Stop upload on rate limit

What is the problem you are having with rclone?

Is there any way to stop uploads upon rate limit failure?
I have a cron scheduled task that uploads every 20 minutes but i'd like it to stop trying if i'm rate limited by google.
I want it to do this because i don't know what kind of resources are used or anything that happens when rclone just keeps trying to upload until the next day.

here's how i do the uploading

/usr/bin/rclone move --transfers=6 --config /opt/rclone/rclone.conf --no-traverse --bwlimit 8.5M --buffer-size 0 --use-mmap /home/user/rtorrent/upload/movies/ drive:media/movies/
/usr/bin/rclone move --transfers=6 --config /opt/rclone/rclone.conf --no-traverse --bwlimit 8.5M --buffer-size 0 --use-mmap /home/user/rtorrent/upload/tv/ drive:media/tv/
find /home/user/rtorrent/upload/movies/* -empty -type d -delete 2>/dev/null
find /home/user/rtorrent/upload/tv/* -empty -type d -delete 2>/dev/null
flock -xn /home/user/bin/locks/upload.lck -c "/home/user/bin/"

What is your rclone version (output from rclone version)


Which OS you are using and how many bits (eg Windows 7, 64 bit)


Which cloud storage system are you using? (eg Google Drive)

Google Drive

You are hitting the max upload quota pr Day 750GB. Set bwlimit to 8M then you wont hit your quota.

respectfully, that isn't at all even addressing my question
you told me 2 things i already know

  1. im hitting quota
  2. you can already see that im using 8.5 bwlimit above

403 rate limits can mean more than 1 thing unfortunately so rclone won't know you hit your limit.

You can lower the rertries to it fails sooner.

He suggested to move down your bwlimit from 8.5 to 8 to help ensure you don't hit the daily limit.

Unfortunately I don't think such a feature exists yet. I agree it would be useful to have an option you can set to abort a session if a quota limit is detected - thus preventing the rest of your script from stalling. I've been wanting that myself. Currently I think the only way to do this would be to have an external script parse the output and detect it from error code - but this is convoluted. The problem is that I don't know if you can technically distinguish between rate and quota limits based on the error you get from the server. I don't know enough details on that - but that would be a requirement for this feature to work.

An alternative could be to have rclone persistently track the total transfers in a day by saving it to a file with timestamps and just making sure it doesn't go over.

Don't confuse rate limiting and quota limiting though. It can be entirely normal to see some rate limiting errors during bursts but rclone will scale it's requests to deal with that. After you hit quota though you won't be able to upload more at all.

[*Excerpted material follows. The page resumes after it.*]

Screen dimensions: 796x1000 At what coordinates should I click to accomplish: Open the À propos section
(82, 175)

I would suggest you make an issue for this as a suggestion. Just check real quick to see if it already exists and upvote it instead if it does. I can't remember if I maybe saw an issue for this already somewhere...

I think the best tool we have for the job right now is to set --max-transfer to a limit below your daily quota (currently 750G for a Gdrive to the best of my knowledge - you'll want to limit it to slightly less). It's only going to count that limit pr session though, so it has limited usefulness, but it should do the job just fine if you only need to run a daily sync job. All this would be so much easier if google just had a function to read the remaining quota from the API - but they are notorious for keeping all that stuff unpublished and in the dark.

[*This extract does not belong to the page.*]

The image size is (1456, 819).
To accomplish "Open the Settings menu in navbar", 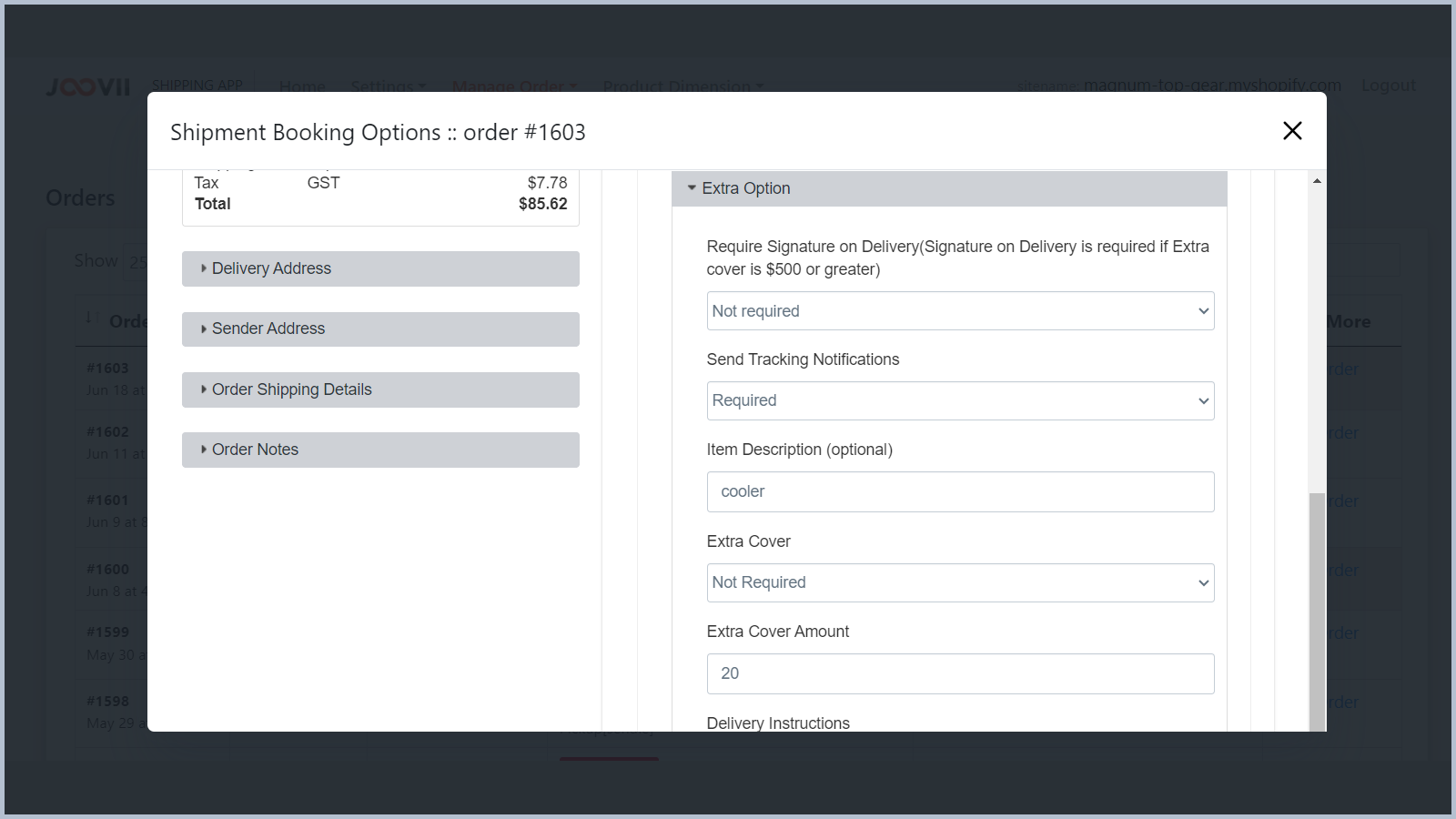I will 388,86.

I don't see any reason to use --bwlimit instead. Not unless you purposefully want to smooth out the bandwidth use. You'll hit the same daily quota anyway - just really slowly. Don't see much benefit to this.

This would be his worst option as he runs a process every 20 minutes and it would never trigger.

This would actually be the OP's best option as he runs a process every 20 minutes and he's trying to make sure he doesn't hit 750GB a day. By setting a low bandwidth limit on his transfer and ensuring that he has a good limit, he won't hit 750GB per day and won't hit the quota.

The other current options require much more effort in terms of log scraping or having to request a very complex feature as 403s are used for multiple errors so it's impossible to tell if you hit quota or something else.

Yes, as I said it would only really work for a daily sync. It was meant as an alternative option.
Either method has large downsides to it. Either you can't sync often, or else you will have to deal with very poor bandwidth utilization. Ultimately we will need some new system to do this optimally.

If the limit is 750GB per day, it doesn't matter how you utilize your bandwidth as long as you consume 750GB per day and meets OP requirements of constantly uploading 750GB per day with minimal effort.